- [AVAILABLE DATA]

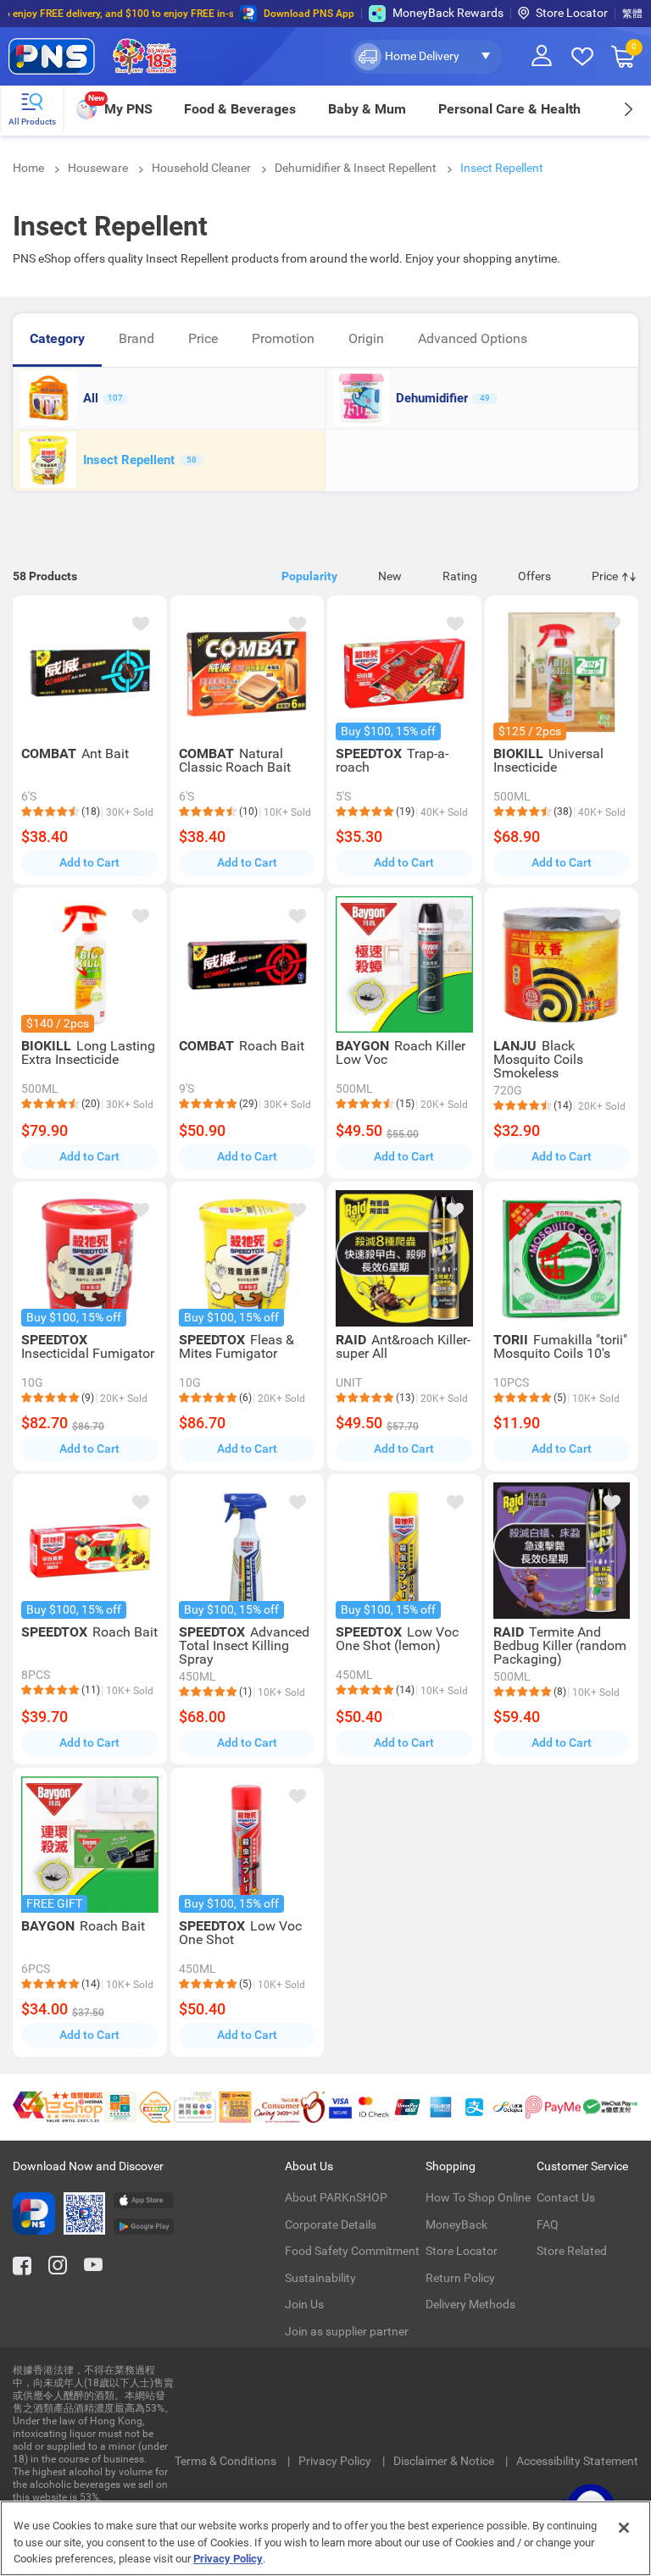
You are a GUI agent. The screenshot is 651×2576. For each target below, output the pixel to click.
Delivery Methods (470, 2304)
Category (57, 338)
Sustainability (320, 2278)
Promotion (283, 338)
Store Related (572, 2250)
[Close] (624, 2527)
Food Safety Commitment (352, 2250)
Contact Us (566, 2197)
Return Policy (460, 2278)
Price (203, 338)
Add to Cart (89, 862)
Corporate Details (330, 2224)
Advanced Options (472, 338)
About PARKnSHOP (336, 2197)
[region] (325, 2538)
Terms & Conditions (227, 2461)
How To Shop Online (478, 2197)
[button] (427, 57)
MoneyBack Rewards (448, 12)
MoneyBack (456, 2224)
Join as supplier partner (347, 2331)
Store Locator (572, 12)
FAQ (548, 2224)
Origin (366, 338)
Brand (136, 338)
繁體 (632, 13)
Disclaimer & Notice (445, 2461)
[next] (627, 109)
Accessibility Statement (577, 2461)
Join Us (304, 2304)
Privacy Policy (336, 2461)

- [GOAL OF THE EXERCISE] Output the data above verbatim, pictures excluded.

- [TASK ANSWER]
You are a GUI agent. The screenshot is 651×2576. For each target below, output the pixel to click.
Delivery Methods (470, 2304)
Category (57, 338)
Sustainability (320, 2278)
Promotion (283, 338)
Store Related (572, 2250)
[Close] (624, 2527)
Food Safety Commitment (352, 2250)
Contact Us (566, 2197)
Return Policy (460, 2278)
Price (203, 338)
Add to Cart (89, 862)
Corporate Details (330, 2224)
Advanced Options (472, 338)
About PARKnSHOP (336, 2197)
[region] (325, 2538)
Terms & Conditions (227, 2461)
How To Shop Online (478, 2197)
[button] (427, 57)
MoneyBack Rewards (448, 12)
MoneyBack (456, 2224)
Join as supplier partner (347, 2331)
Store Locator (572, 12)
FAQ (548, 2224)
Origin (366, 338)
Brand (136, 338)
繁體 (632, 13)
Disclaimer & Notice (445, 2461)
[next] (627, 109)
Accessibility Statement (577, 2461)
Join Us (304, 2304)
Privacy Policy (336, 2461)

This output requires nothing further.